What to do
Copy out the material from the line containing "Toggle the Docker" through the line containing "Looking at the screenshot, I should [x=1239, y=41].", word for word.

Data listing
::::::::

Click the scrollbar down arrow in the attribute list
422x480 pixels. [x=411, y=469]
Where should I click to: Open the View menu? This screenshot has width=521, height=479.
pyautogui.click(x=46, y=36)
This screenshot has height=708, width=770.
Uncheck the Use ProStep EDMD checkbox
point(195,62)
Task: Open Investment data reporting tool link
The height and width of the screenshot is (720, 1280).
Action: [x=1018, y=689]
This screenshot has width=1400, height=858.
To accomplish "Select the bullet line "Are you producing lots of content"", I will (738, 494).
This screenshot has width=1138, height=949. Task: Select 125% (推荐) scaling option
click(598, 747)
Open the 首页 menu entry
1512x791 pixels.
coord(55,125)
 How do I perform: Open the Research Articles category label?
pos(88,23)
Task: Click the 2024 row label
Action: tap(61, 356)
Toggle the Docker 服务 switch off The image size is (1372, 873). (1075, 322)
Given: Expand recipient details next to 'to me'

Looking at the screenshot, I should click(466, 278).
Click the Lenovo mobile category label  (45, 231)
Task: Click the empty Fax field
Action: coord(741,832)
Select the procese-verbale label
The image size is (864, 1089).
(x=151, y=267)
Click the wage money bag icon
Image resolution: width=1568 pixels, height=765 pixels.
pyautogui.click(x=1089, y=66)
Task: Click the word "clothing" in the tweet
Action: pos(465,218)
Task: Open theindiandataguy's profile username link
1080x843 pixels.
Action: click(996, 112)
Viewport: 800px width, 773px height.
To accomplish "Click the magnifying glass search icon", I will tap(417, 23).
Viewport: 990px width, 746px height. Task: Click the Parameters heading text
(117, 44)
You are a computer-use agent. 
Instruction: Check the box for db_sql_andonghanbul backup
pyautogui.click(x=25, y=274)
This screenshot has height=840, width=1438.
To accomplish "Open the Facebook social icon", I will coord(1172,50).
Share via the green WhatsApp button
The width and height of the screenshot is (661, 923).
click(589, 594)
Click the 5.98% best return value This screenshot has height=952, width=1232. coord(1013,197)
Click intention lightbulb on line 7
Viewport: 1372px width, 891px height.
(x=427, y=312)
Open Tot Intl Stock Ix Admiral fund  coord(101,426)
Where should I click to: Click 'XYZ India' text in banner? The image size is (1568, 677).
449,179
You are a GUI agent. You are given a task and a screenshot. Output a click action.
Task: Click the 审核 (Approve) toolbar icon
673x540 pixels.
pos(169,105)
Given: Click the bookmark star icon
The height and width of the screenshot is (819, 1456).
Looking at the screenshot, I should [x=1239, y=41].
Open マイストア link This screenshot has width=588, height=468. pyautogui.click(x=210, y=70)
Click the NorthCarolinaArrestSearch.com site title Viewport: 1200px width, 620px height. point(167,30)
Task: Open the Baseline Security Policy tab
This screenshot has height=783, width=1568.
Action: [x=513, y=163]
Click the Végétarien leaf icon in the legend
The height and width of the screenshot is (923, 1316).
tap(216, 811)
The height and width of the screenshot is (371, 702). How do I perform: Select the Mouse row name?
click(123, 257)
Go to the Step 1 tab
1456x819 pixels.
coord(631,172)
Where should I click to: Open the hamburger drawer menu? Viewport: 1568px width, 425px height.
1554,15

::::::::

The answer
Toggle the Docker 服务 switch off The image size is (1372, 873). (1075, 322)
Given: Expand recipient details next to 'to me'

Looking at the screenshot, I should click(466, 278).
Click the Lenovo mobile category label  (45, 231)
Task: Click the empty Fax field
Action: coord(741,832)
Select the procese-verbale label
The image size is (864, 1089).
(x=151, y=267)
Click the wage money bag icon
Image resolution: width=1568 pixels, height=765 pixels.
pyautogui.click(x=1089, y=66)
Task: Click the word "clothing" in the tweet
Action: pos(465,218)
Task: Open theindiandataguy's profile username link
1080x843 pixels.
Action: click(996, 112)
Viewport: 800px width, 773px height.
To accomplish "Click the magnifying glass search icon", I will tap(417, 23).
Viewport: 990px width, 746px height. Task: Click the Parameters heading text
(117, 44)
You are a computer-use agent. 
Instruction: Check the box for db_sql_andonghanbul backup
pyautogui.click(x=25, y=274)
This screenshot has height=840, width=1438.
To accomplish "Open the Facebook social icon", I will coord(1172,50).
Share via the green WhatsApp button
The width and height of the screenshot is (661, 923).
click(589, 594)
Click the 5.98% best return value This screenshot has height=952, width=1232. coord(1013,197)
Click intention lightbulb on line 7
Viewport: 1372px width, 891px height.
(x=427, y=312)
Open Tot Intl Stock Ix Admiral fund  coord(101,426)
Where should I click to: Click 'XYZ India' text in banner? The image size is (1568, 677).
449,179
You are a GUI agent. You are given a task and a screenshot. Output a click action.
Task: Click the 审核 (Approve) toolbar icon
673x540 pixels.
pos(169,105)
Given: Click the bookmark star icon
The height and width of the screenshot is (819, 1456).
Looking at the screenshot, I should [x=1239, y=41].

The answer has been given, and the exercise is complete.